- Born: 15 December 1880 Cleveland, Ohio
- Died: October 18, 1955 (aged 74) University City, Missouri
- Occupation: Architect

= I.R. Timlin =

American architect

Irving Ray Timlin (December 15, 1880 – October 18, 1955) was an American architect. He spent his entire career with the Southwestern Bell Telephone Company, where he was chief architect during the company's rapid expansion in the first half of the twentieth century. From the 1910s to the 1940s, Timlin designed or co-designed 140 buildings for the company in cities across the midwestern and southwestern United States.

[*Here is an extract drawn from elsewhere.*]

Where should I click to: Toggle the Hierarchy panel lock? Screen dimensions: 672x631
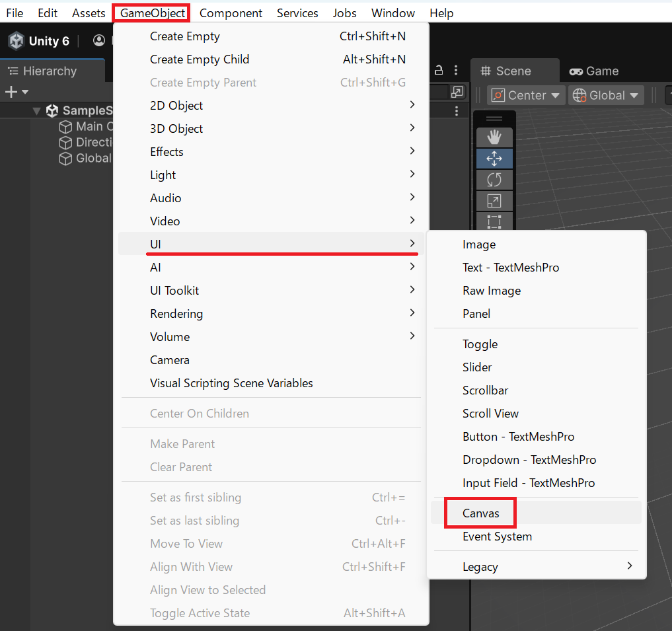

Timlin joined the Bell Telephone Company of Missouri in 1904 as a draftsman in Kansas City. In 1907 he was made assistant equipment engineer, then architect in 1911. Timlin moved to St. Louis, headquarters of Bell Telephone's Southwestern System, in 1917. He retired in 1945.

Timlin was architect or associate architect of several skyscrapers, many of which are still in use. These include
- Oak Tower, Kansas City, Missouri;
- Three SBC Plaza (308 S. Akard St.), Dallas, Texas;
- Southwestern Bell Building, St. Louis, Missouri; and
- Southwestern Bell Building (105 Auditorium Cir.), San Antonio, Texas.